日々の考え、趣味のサッカー、釣り、読書、音楽、アウトドアなどについてエッセイ風に綴りたいと思います。

衰弱死

2006年08月10日 | 釣り
年金生活、衰弱死救えず 広島
2006年 8月10日 (木)


 広島市東区の民家の二階で六日夕、住人とみられる男女二人の高齢者が一部白骨化した遺体で見つかった。広島東署は部屋に荒らされた形跡がなく、遺体に外傷もないことから衰弱死の可能性が高いとみる。電気やガスは止まり、銀行口座に残っていたのは二百円。蓄えがなくなり、相次ぎ力尽きた可能性が強い。景気回復が言いはやされる中、百十五万都市の片隅で起きた現実である。(山成耕太)

 男性は七十歳、女性は六十八歳とみられ、東署が身元の最終確認を急いでいる。これまでの調べなどでは、女性が三十年ほど前に部屋を借り、その後同居を始めた男性と暮らしていた。

 女性は清掃の仕事をしていたが昨年末、体調を崩してやめた。二人に収入はなく年金頼りだったようだ。近所の住民は「女性が最近、急にやせ細っていて驚いた」という。

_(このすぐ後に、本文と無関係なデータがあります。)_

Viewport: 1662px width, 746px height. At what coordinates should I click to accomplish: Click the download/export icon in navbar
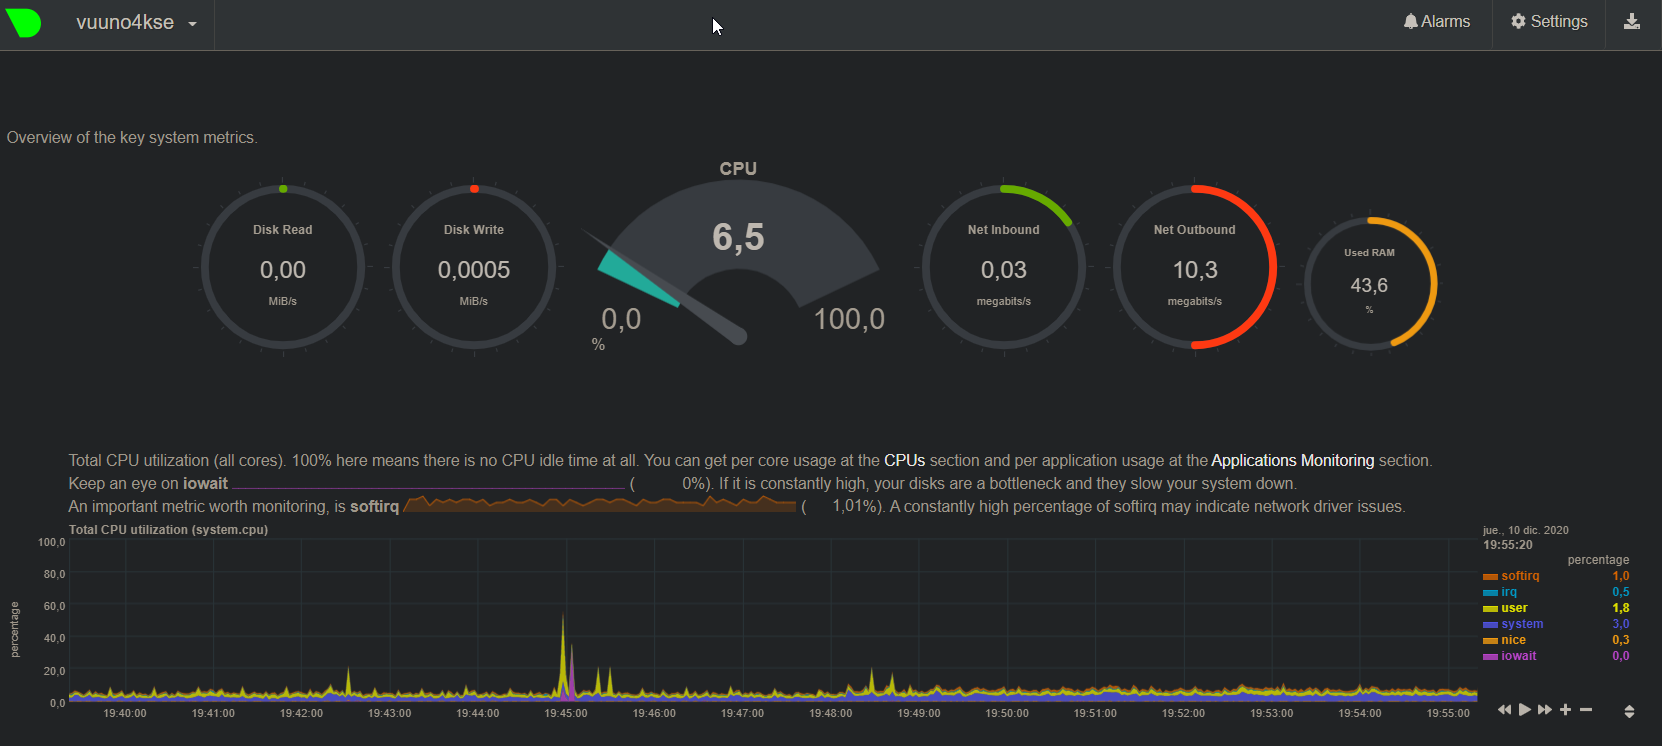(x=1632, y=22)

 自宅近くに、二人がよく食事をしていた飲食店がある。女性は六月から店に姿を見せなくなった。「何しよるん」。一人で訪れた男性に店員が問いかけると「風邪をひいて寝とる」と答えた。その男性も夏祭りがあった七月八日以降、姿が見えなくなった。

 東署は、遺体の状況から女性が先に亡くなったとみている。「葬式も出せずに途方に暮れ、男性が後を追うように衰弱死したのか」。捜査員は唇をかむ。

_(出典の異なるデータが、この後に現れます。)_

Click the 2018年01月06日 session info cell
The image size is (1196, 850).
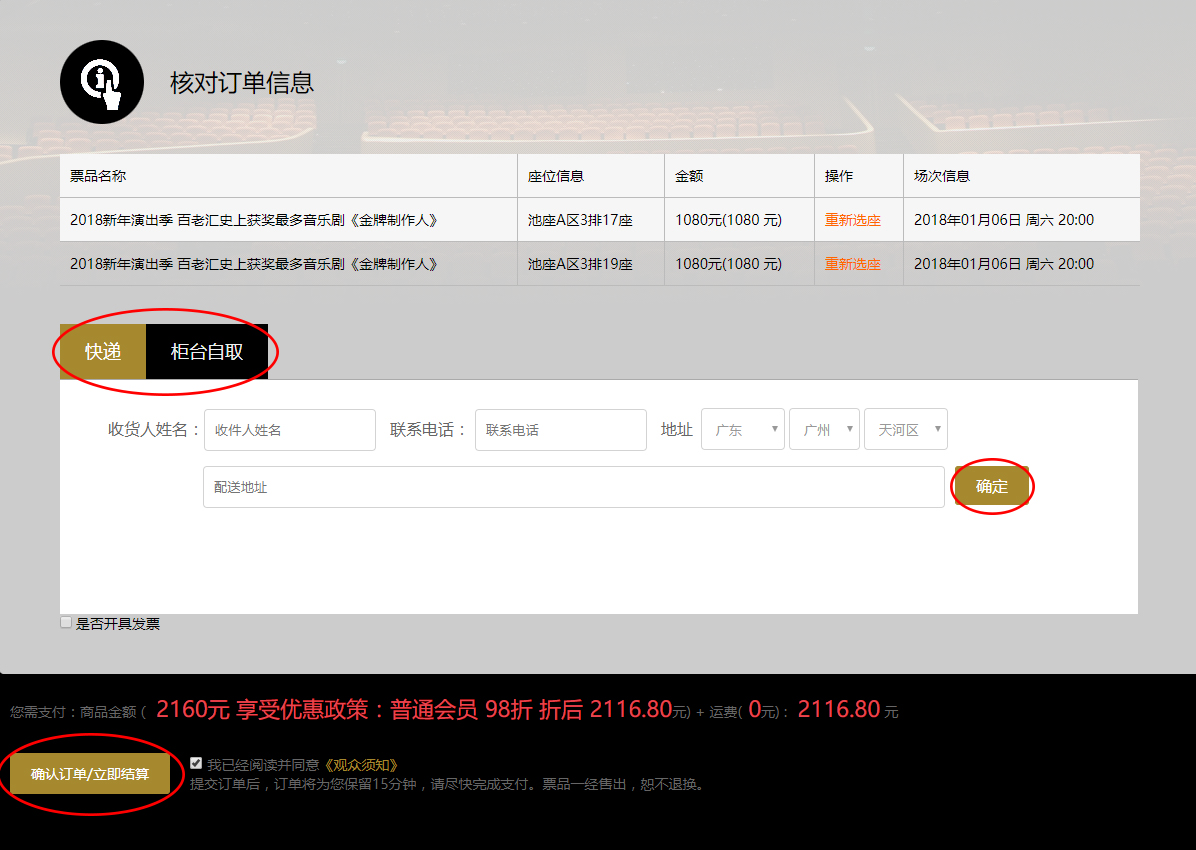[1006, 218]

 二人の部屋は遅くとも七月中旬には電気が止まった。ガスも止まり、カセットコンロを使っていた。二人の部屋の前には公共料金の請求書が山積みになっていた。

 中国電力によると、料金滞納すれば検針日から約二カ月後をめどに電気は止められる。その際には原則として利用者に面接するが会えないことも多いらしい。今回、直接二人と話をしたかどうかは不明という。東区役所にも、生活保護などの相談に行った形跡はない。

 大阪府で高齢者らの見守りを続ける特定非営利活動法人(NPO法人)デイコールサービス協会の松本敏理事長(57)は「人と人とのつながりが希薄になっている社会でこうしたケースは間違いなく増える。役所に世話になるのを恥ずかしいと思う高齢者も多い。どう見守っていくかは社会の大きな課題だ」と話す。

 二人が通った飲食店に一枚の写真が残っている。七年前の一九九九年、桜舞う花見の席で、二人はふっくらした顔で笑っていた。



どうしてだろう?

ギンズバーグよ。
君は言った。
「金持ちはロールスロイスに乗り、
 貧しい人々は自分の歯を治すお金もない」

どうしてだろう?
我々は豊かになるためい働いているのではないのか。
我々は笑顔を増やすために働いているのではないのか。
今、私は純粋にそう思うし、切に願う。
一生懸命生きていた人々が、
たとえ貧しくとも、日々の生活にささやかな幸せのある日々を送ってきた人々が、
老後にまでその生活を願うことは困難なのか。
食材の1/3が口に入れられることなく捨てられるというこの国で、
彼らは何を思って衰弱していくのか。
彼らは何を思って死んでゆくのか。

彼らは敗者かもしれない。
彼らには知恵が足りなかったかもしれない。

それを切り捨てるなら、そんな社会にいったいどんな意味があるのだろう。